The WebSocket fan-out logic itself — the Map<WebSocket, boolean>, the per-client try/catch, the heartbeat interval — could be unit-tested with fake socket objects. I have not written those tests yet, and I might. But the interesting failure modes (zombie connections accumulating, broadcasts blocking on slow clients, heartbeat firing during shutdown) are all timing-dependent in ways that make them hard to provoke deliberately.
In the meantime, the dashboard is, again, the manual test. Open the page, connect, watch events flow. Kill the page. Open more pages. The thing I’d actually be checking — does the WebSocket layer work? — is observable in less than 10 seconds of dashboard use.
This is a defensible decision only if I’m honest about it. The risk is that a regression in the fan-out logic ships unnoticed because no test catches it. The mitigation is that the dashboard is exercised every time I run the system end-to-end, which is several times per development session. That’s not as good as a unit test. It is much better than nothing.
Why I don’t test graceful shutdown
The seven-step shutdown sequence is exactly the kind of thing that would benefit from automated testing. It has an order. It has dependencies. Each step has a precondition. The failure modes are all “what if the order is wrong?” which is the kind of question tests are great at answering.
The reason I don’t have one yet is the same reason as the others: spinning up the full system, sending it a signal, and asserting on the teardown order requires a real server, real RabbitMQ, real MongoDB. The setup cost is too high for the iteration speed I want during development.
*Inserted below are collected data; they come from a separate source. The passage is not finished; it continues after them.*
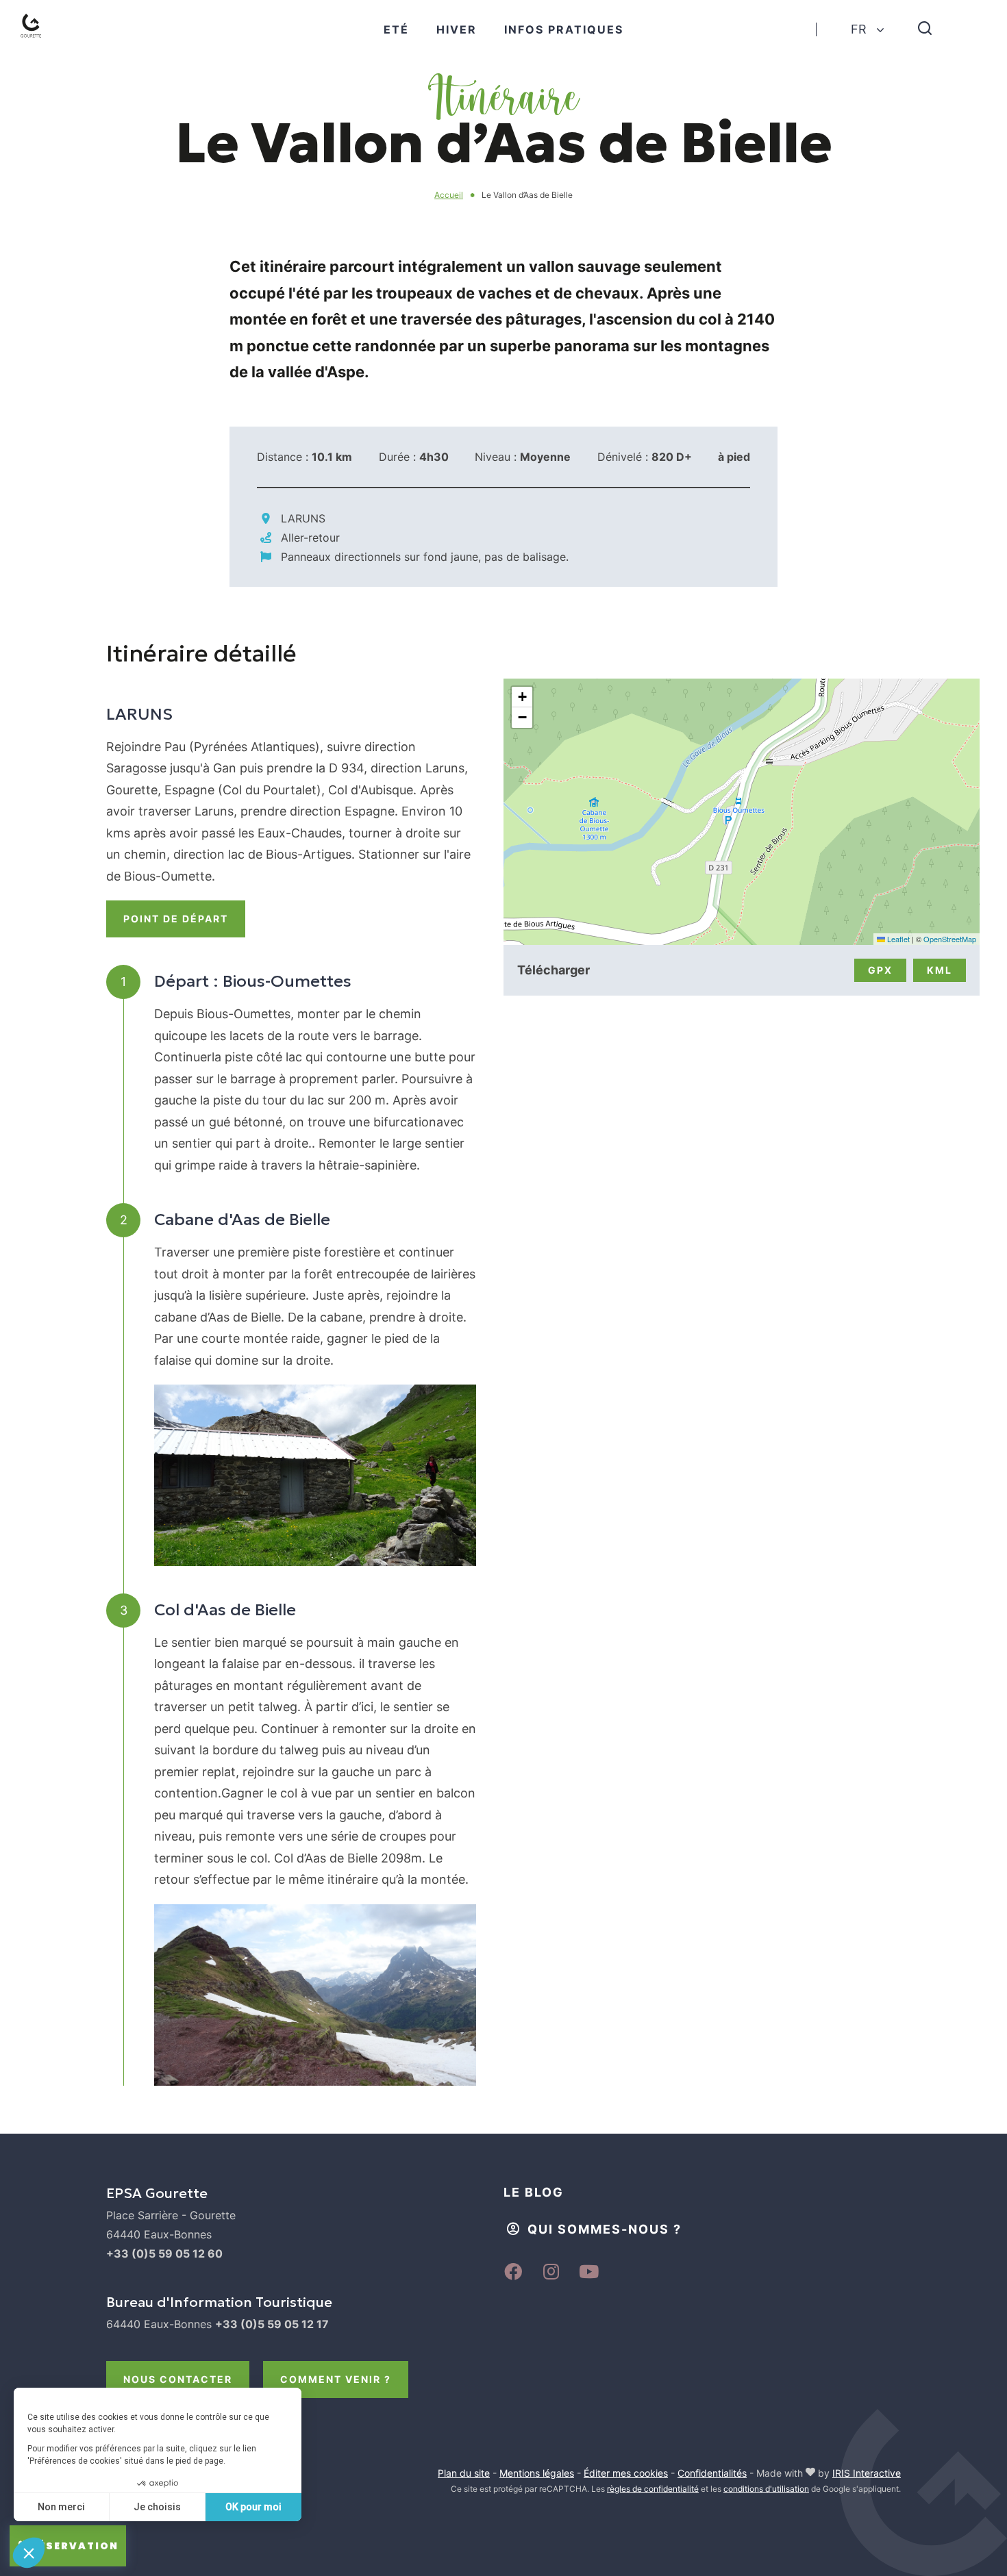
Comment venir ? (335, 2379)
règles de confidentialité (653, 2489)
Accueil (448, 195)
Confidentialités (712, 2473)
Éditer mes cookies (626, 2473)
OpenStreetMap (949, 938)
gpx (880, 970)
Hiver (456, 29)
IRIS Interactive (866, 2473)
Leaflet (897, 938)
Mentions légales (536, 2473)
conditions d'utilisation (766, 2489)
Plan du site (464, 2473)
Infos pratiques (563, 29)
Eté (396, 29)
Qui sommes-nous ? (604, 2229)
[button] (522, 697)
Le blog (533, 2192)
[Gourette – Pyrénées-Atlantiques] (34, 29)
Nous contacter (177, 2379)
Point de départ (175, 918)
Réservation (75, 2546)
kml (939, 970)
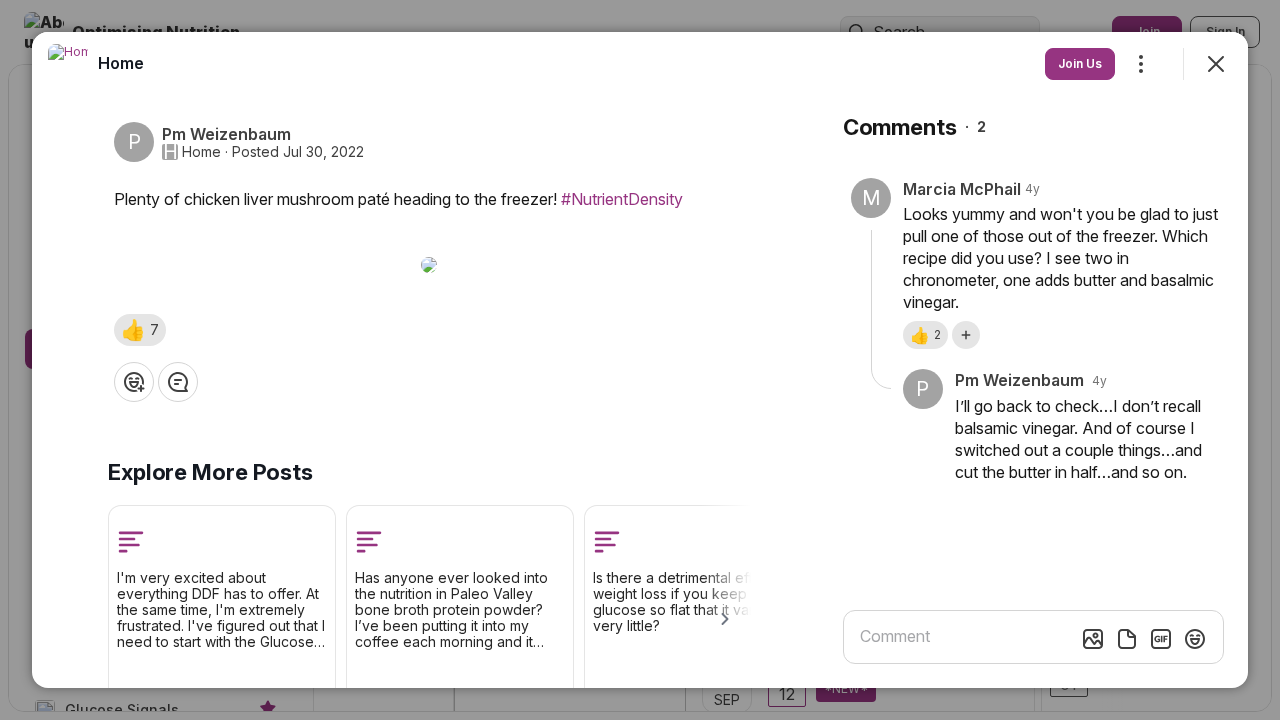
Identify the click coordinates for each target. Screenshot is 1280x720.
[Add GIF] (1161, 639)
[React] (134, 382)
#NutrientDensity (622, 199)
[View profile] (68, 64)
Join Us (1080, 63)
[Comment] (178, 382)
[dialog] (640, 360)
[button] (140, 330)
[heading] (121, 63)
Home (201, 152)
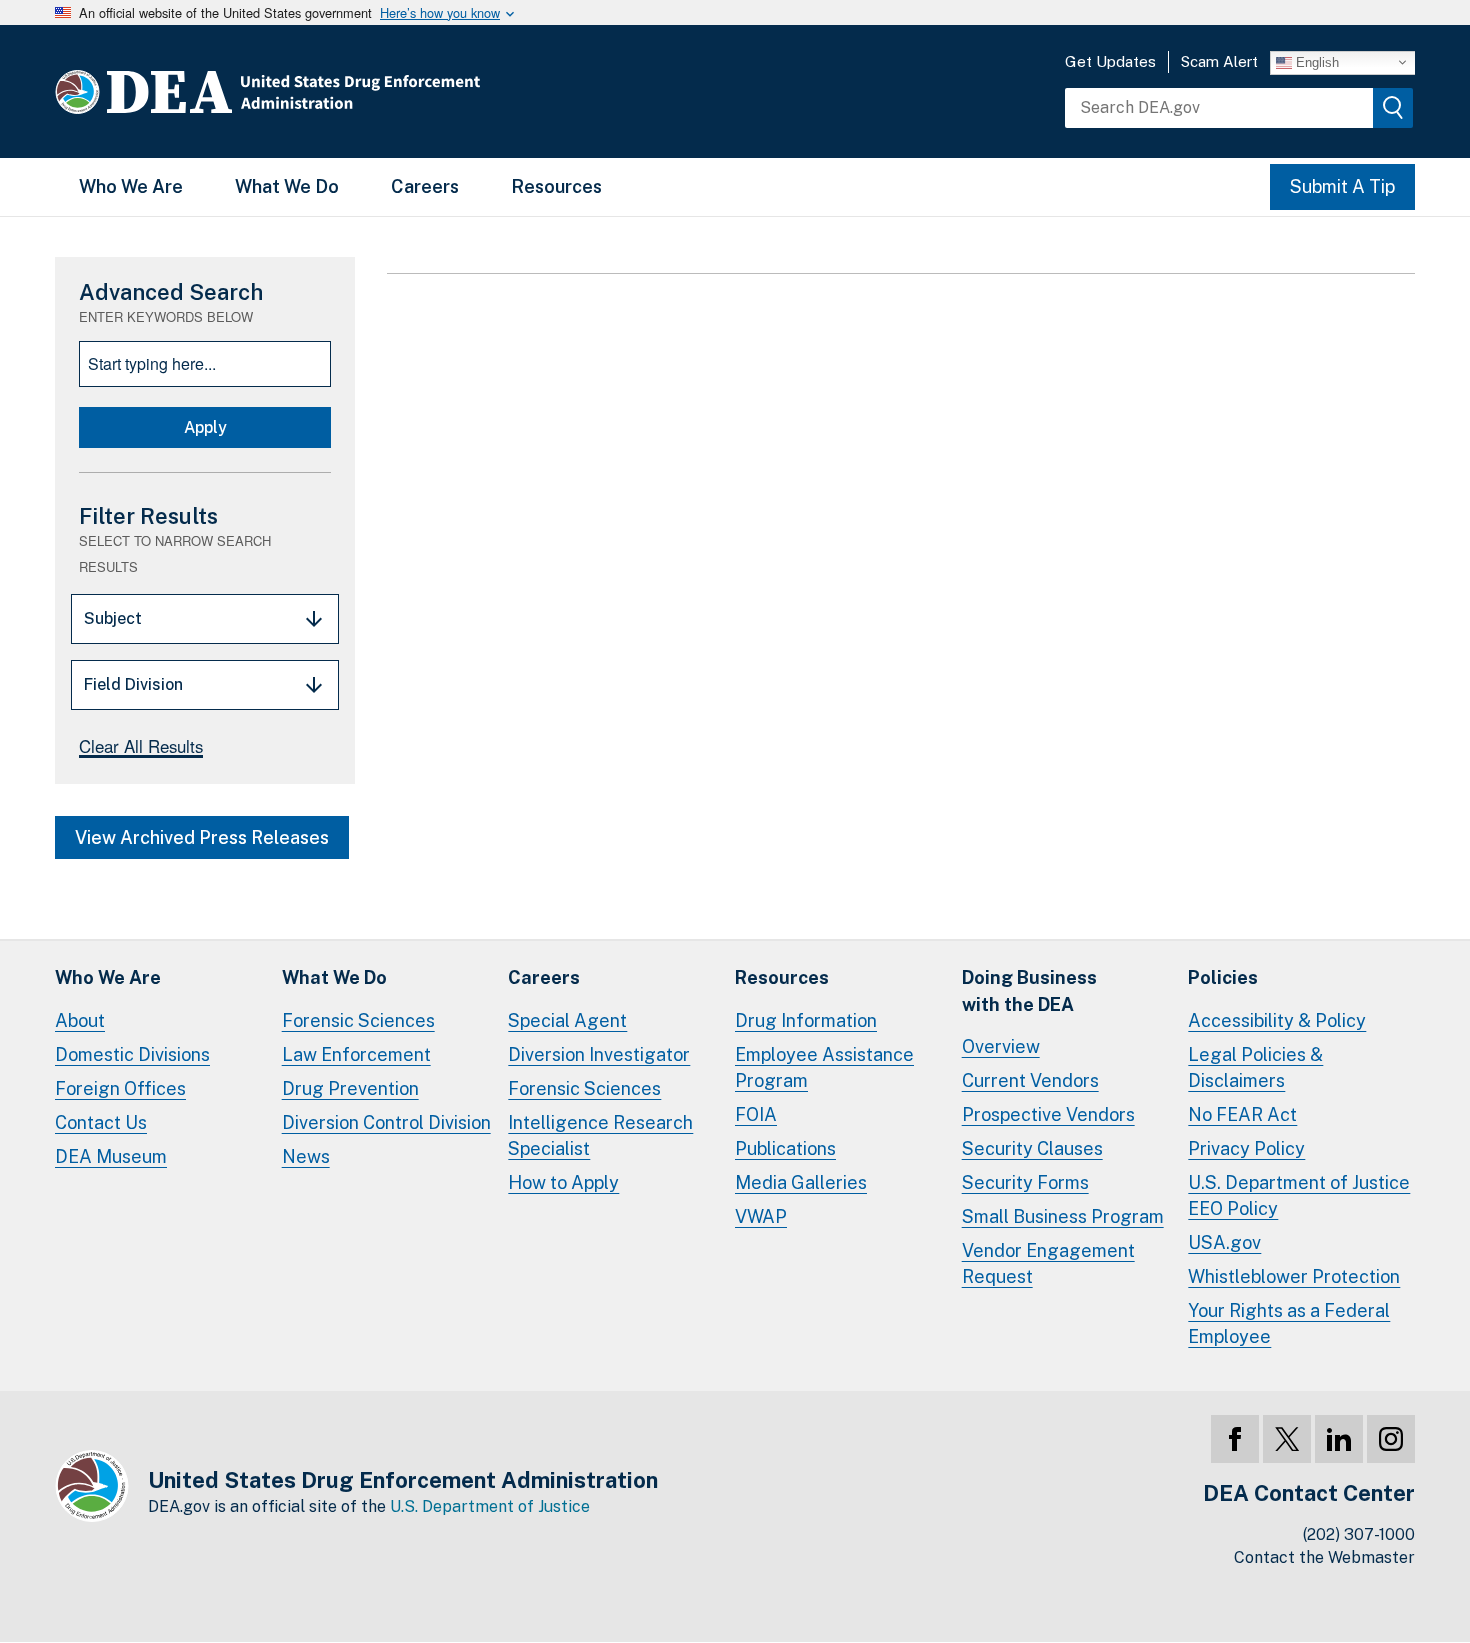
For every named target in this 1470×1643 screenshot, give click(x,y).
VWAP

This is the gap that bothers me most. I could mitigate it with a more granular test: stub out the actual close() calls and verify they’re invoked in the right order. That would test the sequencer, not the underlying calls, and that’s probably enough. It’s on my “should write” list. It’s not yet there.
When I name this gap explicitly, I name it as a known risk — the shutdown sequence has been read carefully and reasoned about, but it has not been mechanically verified. If I ever introduce a regression there, I’ll find out the hard way (a graceful shutdown that hangs, or that loses an in-flight message). The mitigation is the discipline I covered in the seven-step-shutdown post: write the sequence as the reverse of the data flow, document it, review it carefully when changing it.
Naming the gaps as part of the suite
Here’s the part I’d argue for as a general practice: write down the parts of the system you’re not testing, and why. In docs/TESTING.md I have a section called “Not Automated” that lists each gap, the cost of automating it, and what I do instead.
This serves three purposes.
It’s a forcing function. Once a gap is written down, you’ve committed to a position: this is intentionally untested. Every time you re-read the doc, you’re asked: is this still the right call? If the cost of automating it has dropped (new tooling, new test patterns, new free time), you can revisit. If a regression bites you, you have a clear “I said I wasn’t testing this” trail to learn from.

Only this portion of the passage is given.